Ma sebbene la semplicità di pensiero, additata come populismo, porti a facili consensi elettorali, non sempre nel tempo premia.
Soprattutto se dimentica delle regole e degli accordi che hanno indotto a un preciso costrutto legislativo, sedimentato negli anni, ma perciò solido ed efficace nel fine perseguito.
Ebbi a suo tempo modo di esplicitare gli interessi ambiti dalle varie sigle dietro cui si schierano gli animi più accesi di coloro che, fregiati col nome di “liberi farmacisti”, sono proiettati all’ottenimento di quel risultato tanto denigrato e sminuito poiché posseduto da altri: la titolarità di una farmacia!
Prontissimi però a difendere l’orticello della pseudo-farmacia regalato da Bersani e Monti a suon di decreti legge.
La motivazione dell’acredine nei confronti dei titolari di farmacia viene incentivata tempestivamente con la necessità di “scardinare un sistema medievale” che consente, nel passaggio generazionale, la vendita o l’ereditarietà di una concessione governativa.
Ma, a prescindere dal fatto in se, il legislatore ha consentito quel che anche il codice civile prevede affinché l’imprenditore farmacista investisse di suo in un’attività con molteplici restrizioni e vincoli operativi, commerciale in alcuni aspetti ma votata alla tutela della salute pubblica, e supplisse con sue risorse private a esigenze organizzative e pecuniarie di un tessuto “social-sanitario” carente e precario, soprattutto in zone disagiate e periferiche.
Legittima quindi la trasmissibilità o la vendita dell’impegno economico e personale, anche familiare, profuso in una vita lavorativa!
Ma ciò non conta, anzi non deve incidere nel processo delle liberalizzazioni volute sotto dettatura (oserei scrivere “dittatura”) delle multinazionali della distribuzione farmaceutica.
Cambiano i rappresentanti delle varie sigle (MNLF, Federazione Nazionale Parafarmacie italiane, ecc.) ma il piagnisteo è sempre lo stesso.
Forse l’attuale presidente Gullotta della FNP dovrebbe ricordare meglio la storia e citare il T.U.L.S. del 1934 che sostituì la legge Crispi, piuttosto che indietreggiare di secoli ed evocare lo “ius primae noctis” e invocare la Santa Inquisizione!
Forse dovrebbe menzionare a cosa condusse la liberalizzazione del servizio farmaceutico nell’era Crispi e conseguente desertificazione dei piccoli centri.
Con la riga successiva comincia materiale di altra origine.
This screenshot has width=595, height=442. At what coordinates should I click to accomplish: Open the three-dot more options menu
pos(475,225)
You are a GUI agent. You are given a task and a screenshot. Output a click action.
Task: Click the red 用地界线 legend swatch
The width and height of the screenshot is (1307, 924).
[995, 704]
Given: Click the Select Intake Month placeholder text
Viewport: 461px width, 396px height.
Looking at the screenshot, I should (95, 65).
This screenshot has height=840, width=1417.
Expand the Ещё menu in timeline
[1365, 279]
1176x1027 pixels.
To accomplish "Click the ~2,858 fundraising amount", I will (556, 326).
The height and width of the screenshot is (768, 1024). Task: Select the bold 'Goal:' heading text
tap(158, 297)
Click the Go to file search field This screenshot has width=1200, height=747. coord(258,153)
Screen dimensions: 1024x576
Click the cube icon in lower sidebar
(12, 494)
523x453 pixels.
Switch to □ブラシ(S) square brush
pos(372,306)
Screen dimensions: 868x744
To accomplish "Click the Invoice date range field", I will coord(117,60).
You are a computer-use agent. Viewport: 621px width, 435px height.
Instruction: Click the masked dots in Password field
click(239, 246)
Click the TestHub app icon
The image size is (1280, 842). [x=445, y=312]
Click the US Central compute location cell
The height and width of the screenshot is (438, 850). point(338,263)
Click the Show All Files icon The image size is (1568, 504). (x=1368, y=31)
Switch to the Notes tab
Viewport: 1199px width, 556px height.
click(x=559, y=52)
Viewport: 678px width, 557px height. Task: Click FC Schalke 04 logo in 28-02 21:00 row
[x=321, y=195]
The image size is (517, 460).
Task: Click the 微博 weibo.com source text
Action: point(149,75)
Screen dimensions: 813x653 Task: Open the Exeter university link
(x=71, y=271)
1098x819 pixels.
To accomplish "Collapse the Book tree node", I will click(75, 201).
Ci vollero decenni per riportare l’assistenza sanitaria e farmaceutica a livelli accettabili per l’epoca, ma inammissibili secondo gli attuali standard europei.
E visto che Gullotta fa appello all’Europa e paventa il suo verdetto che “…. aspetta al varco il Governo Renzi per giudicarlo su riforme e competitività”, gradirei apprendere in quale paese europeo sono ammissibili le recenti castronerie proposte dalla ministra Guidi sul tema farmacie e distribuzione farmaceutica!
Se poi vogliamo restare in Europa, e personalmente spero di uscirne, almeno rispettiamone le sentenze!
La Corte Costituzionale e la Corte di Giustizia Europea si sono più volte pronunciate sulla normativa italiana che regola l’attività delle farmacie, ribadendone non solo la piena legittimità, ma anche la validità e l’efficacia ai fini della tutela della salute dei cittadini.
E se ciò non bastasse, ricordo i patti di Laeken del 2001, in cui fu fatta una mera distinzione tra S.I.E.G. e S.I.G., decretando che le Società di Interesse Generale degli stati membri, votate alla tutela della salute pubblica, non possono essere oggetto di normative finalizzate alla concorrenza del mercato.
Non voglio dilungarmi oltre, ma reputo bastino queste poche informazioni per sancire l’approssimazione e l’interesse particolare di coloro che augurano l’intervento governativo col fine di conseguire obiettivi economici e la spoliazione dei diritti e la proprietà di privati cittadini.
Se poi questa è l’Europa, forse aveva ragione Winston Churchill, “L’uomo inciamperà occasionalmente nella verità, ma la maggior parte delle volte si rialzerà e andrà avanti”, disconoscendola volutamente, aggiungo!

Raffaele Siniscalchi

10 COMMENTS

  1. Accidenti.
    Dal titolone e dalla prefazione, sembrerebbe quasi un articolo serio.
    Se non riproporre le solite stesse “storie”, a difesa del proprio orticello e privilegi da mantenere.

    Certo, non è che se ne possano trovare molti, di argomenti per giustificare un settore CHIUSO e impermeabile ai cambiamenti nei decenni, che infila le prime cariche dei propri rappresentanti in PARLAMENTO e SENATO, a controllare che non si smuova nulla, e ad assicurarsi che il FEDELE ministro lorenzin, azzeri ogni accenno di apertura, e “sterilizzi” ogni PERICOLOSA novità.
    Basta guardare il concorso per l’apertuda di nuove sedi, congegnato in modo tale da scoraggiare e rinviare a tempi biblici le PERICOLOSISSIME APERTURE.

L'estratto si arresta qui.